--- DATA FOR THIS TASK Enclosed Below ---
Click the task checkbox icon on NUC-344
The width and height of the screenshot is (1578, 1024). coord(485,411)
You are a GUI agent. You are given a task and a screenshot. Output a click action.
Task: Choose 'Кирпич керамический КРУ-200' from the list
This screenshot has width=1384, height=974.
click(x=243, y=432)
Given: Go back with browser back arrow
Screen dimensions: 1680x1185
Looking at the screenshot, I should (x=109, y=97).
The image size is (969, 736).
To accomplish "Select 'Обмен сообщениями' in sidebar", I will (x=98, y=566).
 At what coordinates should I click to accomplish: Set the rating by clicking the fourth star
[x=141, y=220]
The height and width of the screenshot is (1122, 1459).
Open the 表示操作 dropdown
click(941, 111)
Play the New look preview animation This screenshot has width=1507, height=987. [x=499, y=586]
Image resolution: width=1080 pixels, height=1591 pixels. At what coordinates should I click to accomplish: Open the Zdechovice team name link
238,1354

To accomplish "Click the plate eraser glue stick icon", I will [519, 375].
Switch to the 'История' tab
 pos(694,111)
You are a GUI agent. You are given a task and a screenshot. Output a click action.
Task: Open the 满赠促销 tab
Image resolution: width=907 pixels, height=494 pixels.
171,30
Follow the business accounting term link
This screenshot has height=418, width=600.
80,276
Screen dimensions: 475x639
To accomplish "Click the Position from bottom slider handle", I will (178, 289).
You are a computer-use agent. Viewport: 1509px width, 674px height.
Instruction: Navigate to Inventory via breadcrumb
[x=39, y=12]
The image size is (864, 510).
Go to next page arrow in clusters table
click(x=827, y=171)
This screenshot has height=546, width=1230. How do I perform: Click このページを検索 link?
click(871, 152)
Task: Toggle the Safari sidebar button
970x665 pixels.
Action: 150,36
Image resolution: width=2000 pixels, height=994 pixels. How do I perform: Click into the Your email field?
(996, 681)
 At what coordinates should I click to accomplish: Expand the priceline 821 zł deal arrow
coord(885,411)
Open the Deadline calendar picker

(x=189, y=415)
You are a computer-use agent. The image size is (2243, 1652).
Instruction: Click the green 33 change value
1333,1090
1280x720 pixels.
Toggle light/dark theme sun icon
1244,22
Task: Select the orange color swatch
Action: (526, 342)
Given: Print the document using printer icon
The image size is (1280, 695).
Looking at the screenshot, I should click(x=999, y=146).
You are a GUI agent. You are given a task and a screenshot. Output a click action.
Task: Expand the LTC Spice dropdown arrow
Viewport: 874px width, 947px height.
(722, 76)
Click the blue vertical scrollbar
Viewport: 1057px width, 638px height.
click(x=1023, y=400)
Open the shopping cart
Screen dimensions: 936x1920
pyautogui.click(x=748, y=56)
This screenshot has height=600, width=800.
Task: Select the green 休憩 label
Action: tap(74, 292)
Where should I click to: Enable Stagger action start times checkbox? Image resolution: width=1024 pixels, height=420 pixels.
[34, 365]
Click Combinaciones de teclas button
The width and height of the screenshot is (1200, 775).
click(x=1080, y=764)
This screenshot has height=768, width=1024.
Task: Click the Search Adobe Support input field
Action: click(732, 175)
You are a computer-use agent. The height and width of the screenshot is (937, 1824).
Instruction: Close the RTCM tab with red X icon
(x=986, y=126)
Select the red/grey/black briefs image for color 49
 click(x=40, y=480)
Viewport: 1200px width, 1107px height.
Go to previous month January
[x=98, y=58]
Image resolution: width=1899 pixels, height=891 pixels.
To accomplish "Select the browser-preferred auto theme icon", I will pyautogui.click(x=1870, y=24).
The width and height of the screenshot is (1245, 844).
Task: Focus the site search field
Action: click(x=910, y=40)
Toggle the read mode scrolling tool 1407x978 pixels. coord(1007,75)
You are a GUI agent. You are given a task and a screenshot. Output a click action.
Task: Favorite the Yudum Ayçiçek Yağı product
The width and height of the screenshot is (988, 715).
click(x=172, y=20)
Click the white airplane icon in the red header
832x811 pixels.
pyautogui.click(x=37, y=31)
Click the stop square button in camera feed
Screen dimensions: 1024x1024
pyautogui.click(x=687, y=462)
--- End of Enclosed DATA FOR THIS TASK ---
▶ _WORK INSTRUCTIONS_: Would you return the entries exactly as they stand?

▶ _RESPONSE_:
Click the task checkbox icon on NUC-344
The width and height of the screenshot is (1578, 1024). coord(485,411)
You are a GUI agent. You are given a task and a screenshot. Output a click action.
Task: Choose 'Кирпич керамический КРУ-200' from the list
This screenshot has width=1384, height=974.
click(x=243, y=432)
Given: Go back with browser back arrow
Screen dimensions: 1680x1185
Looking at the screenshot, I should (x=109, y=97).
The image size is (969, 736).
To accomplish "Select 'Обмен сообщениями' in sidebar", I will (x=98, y=566).
 At what coordinates should I click to accomplish: Set the rating by clicking the fourth star
[x=141, y=220]
The height and width of the screenshot is (1122, 1459).
Open the 表示操作 dropdown
click(941, 111)
Play the New look preview animation This screenshot has width=1507, height=987. [x=499, y=586]
Image resolution: width=1080 pixels, height=1591 pixels. At what coordinates should I click to accomplish: Open the Zdechovice team name link
238,1354

To accomplish "Click the plate eraser glue stick icon", I will [519, 375].
Switch to the 'История' tab
 pos(694,111)
You are a GUI agent. You are given a task and a screenshot. Output a click action.
Task: Open the 满赠促销 tab
Image resolution: width=907 pixels, height=494 pixels.
171,30
Follow the business accounting term link
This screenshot has height=418, width=600.
80,276
Screen dimensions: 475x639
To accomplish "Click the Position from bottom slider handle", I will (178, 289).
You are a computer-use agent. Viewport: 1509px width, 674px height.
Instruction: Navigate to Inventory via breadcrumb
[x=39, y=12]
The image size is (864, 510).
Go to next page arrow in clusters table
click(x=827, y=171)
This screenshot has height=546, width=1230. How do I perform: Click このページを検索 link?
click(871, 152)
Task: Toggle the Safari sidebar button
970x665 pixels.
Action: 150,36
Image resolution: width=2000 pixels, height=994 pixels. How do I perform: Click into the Your email field?
(996, 681)
 At what coordinates should I click to accomplish: Expand the priceline 821 zł deal arrow
coord(885,411)
Open the Deadline calendar picker

(x=189, y=415)
You are a computer-use agent. The image size is (2243, 1652).
Instruction: Click the green 33 change value
1333,1090
1280x720 pixels.
Toggle light/dark theme sun icon
1244,22
Task: Select the orange color swatch
Action: (526, 342)
Given: Print the document using printer icon
The image size is (1280, 695).
Looking at the screenshot, I should click(x=999, y=146).
You are a GUI agent. You are given a task and a screenshot. Output a click action.
Task: Expand the LTC Spice dropdown arrow
Viewport: 874px width, 947px height.
(722, 76)
Click the blue vertical scrollbar
Viewport: 1057px width, 638px height.
click(x=1023, y=400)
Open the shopping cart
Screen dimensions: 936x1920
pyautogui.click(x=748, y=56)
This screenshot has height=600, width=800.
Task: Select the green 休憩 label
Action: tap(74, 292)
Where should I click to: Enable Stagger action start times checkbox? Image resolution: width=1024 pixels, height=420 pixels.
[34, 365]
Click Combinaciones de teclas button
The width and height of the screenshot is (1200, 775).
click(x=1080, y=764)
This screenshot has height=768, width=1024.
Task: Click the Search Adobe Support input field
Action: click(732, 175)
You are a computer-use agent. The height and width of the screenshot is (937, 1824).
Instruction: Close the RTCM tab with red X icon
(x=986, y=126)
Select the red/grey/black briefs image for color 49
 click(x=40, y=480)
Viewport: 1200px width, 1107px height.
Go to previous month January
[x=98, y=58]
Image resolution: width=1899 pixels, height=891 pixels.
To accomplish "Select the browser-preferred auto theme icon", I will pyautogui.click(x=1870, y=24).
The width and height of the screenshot is (1245, 844).
Task: Focus the site search field
Action: click(x=910, y=40)
Toggle the read mode scrolling tool 1407x978 pixels. coord(1007,75)
You are a GUI agent. You are given a task and a screenshot. Output a click action.
Task: Favorite the Yudum Ayçiçek Yağı product
The width and height of the screenshot is (988, 715).
click(x=172, y=20)
Click the white airplane icon in the red header
832x811 pixels.
pyautogui.click(x=37, y=31)
Click the stop square button in camera feed
Screen dimensions: 1024x1024
pyautogui.click(x=687, y=462)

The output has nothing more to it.